Despite the reality of technology addition many schools are willfully experimenting with the next generation of neurons. Prep schools give incoming 9 year olds their own computers in order to learn. 9 year olds whose brain will not be fully developed until they are 25. Even the Sudbury School near us, where children are completely responsible for their education, allows students unfettered access to technology. I don’t know what this means for our future but it is certainly a grand societal experiment.

Your parents got our first mobile phones in our early twenties. So we are the last generation of your family that did not have access to these phones while our brains were developing. The last generation that remembers what it is like to not have companies actively hijacking our limbic brains.

As David Schmachtenberger of the Consilience Project shared “the nature of the ad model doing time-on-site optimization ends up appealing to existing biases rather than correcting their bias, appealing to their tribal in group identities rather than correcting them, and appealing to limbic hijacks rather than helping people transcend them. As a result you end up actually breaking social solidarity” endemic in “the attention harvesting and directing economy.”*

We talk about the “attention harvesting” that happens every time momma checks my email or my message when I wander over to make some tea, or grab an apple to cut up for snack. Suddenly someone who is not part of our morning routine has barged into the room. That is why limbic hijacking is such a good term of what happens.

It is literally as though we are in a play. A play where each person knows their part and their lines. Momma marks down on the lesson plan the morning activities, checking against the list for Day 2 of the week. Bean practices her spelling words. Dragon writes out his numbers.

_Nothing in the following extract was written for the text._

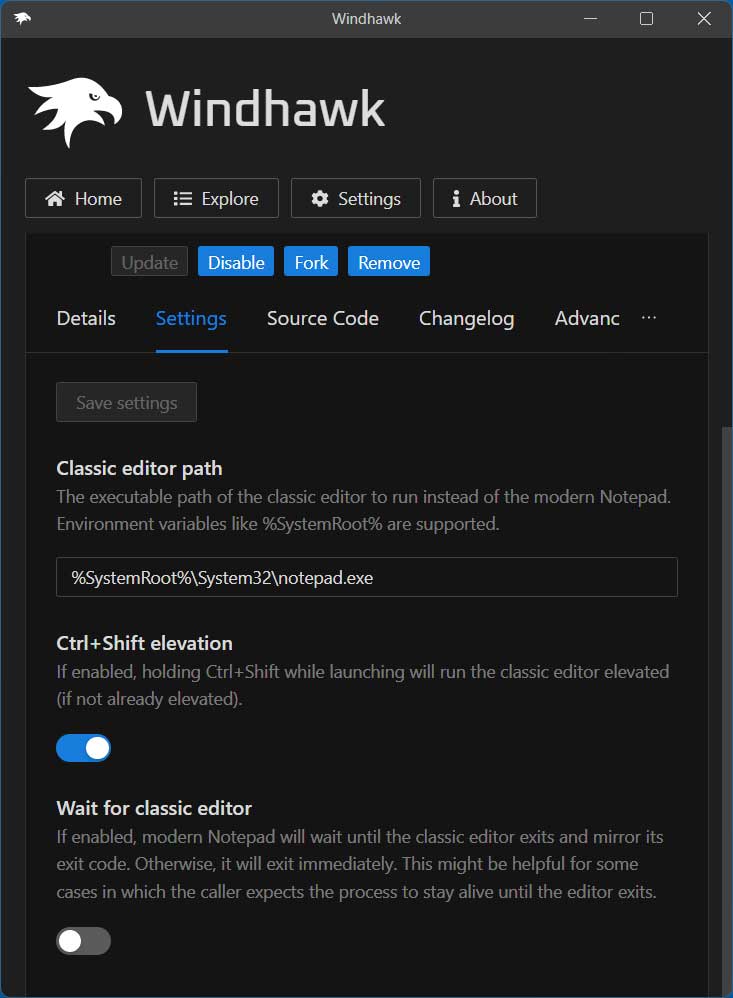
Task: Enable Wait for classic editor switch
Action: click(83, 941)

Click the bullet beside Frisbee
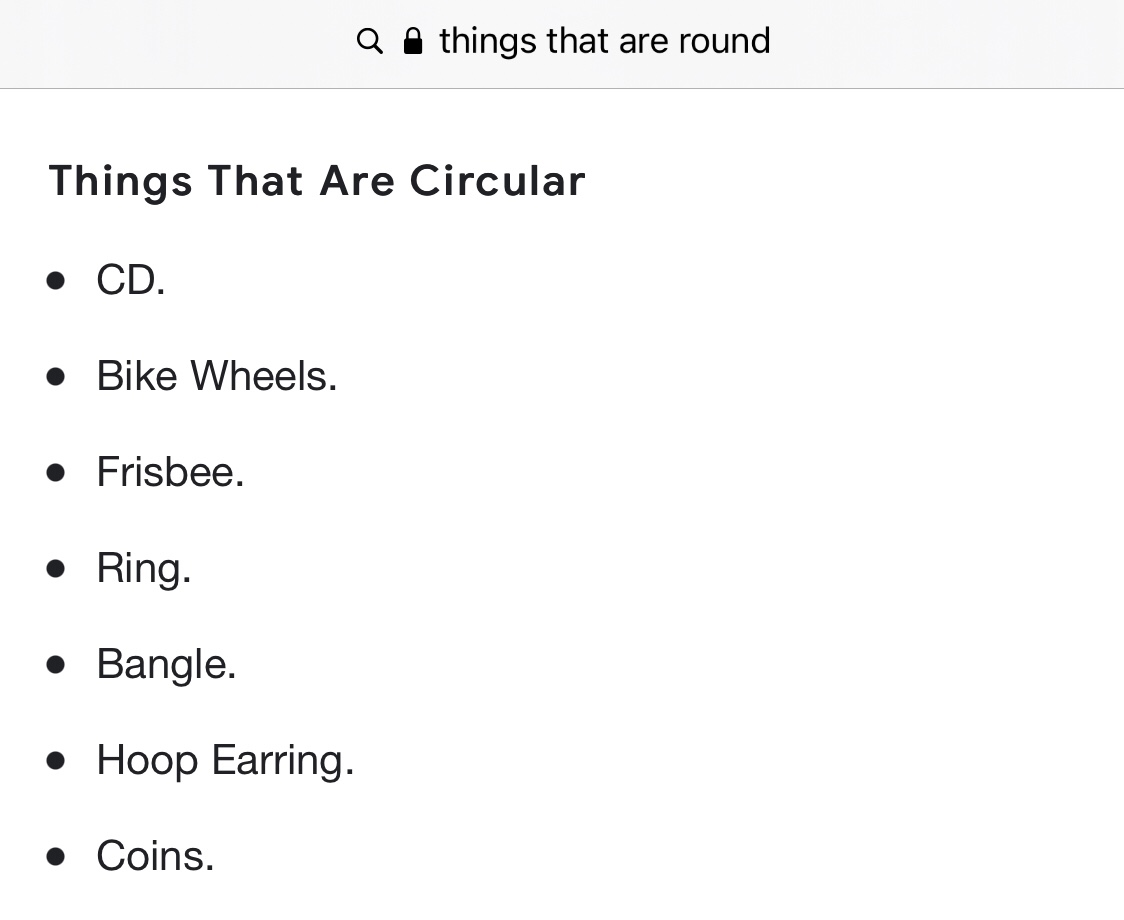[56, 473]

Momma answers questions. Bean works on regrouping in 4 digit subtraction. Dragon plays with trains on the rug. Momma sharpens pencils and walks over to the kitchen to put the shavings into the compost bin. As she puts the sharpener back into the drawer, Momma glances at her text messages.

BOOM!

It is the plumber wondering if they can come on Thursday instead of Tuesday - which means Momma needs to take off the teaching hat and put on the scheduling hat. The flow of the play screeches to a halt as everyone adjusts to this uninvited visitor.

Hijacked.

Your Momma knows I am being hijacked and yet I cannot bring myself to step entirely away from the joys of technology.

I can look up how to make sunflower butter. I can explore Ansel Adam’s pictures of the Manzanar War Relocation Center in California during WWII in the Library of Congress catalogue. I can write to you letters on my phone when I wake up in the middle of the night. We can listen to Circle Round in the car and I can download library audio books to the Libby App for long car trips.**

I am very well aware our sequestering you both from the wider world of technology is a short term situation (and one of privilege) - but safeguarding your limbic brains for whatever adventures await you in your life feels very important to your parents.

I know you will help me as I get distracted and as you both mature I promise I will do the same for you.

*pg 3 of the podcast transcript

**Huge shoutout to Stockard Channing reading Ramona Quimby, I almost peed myself I was laughing so hard.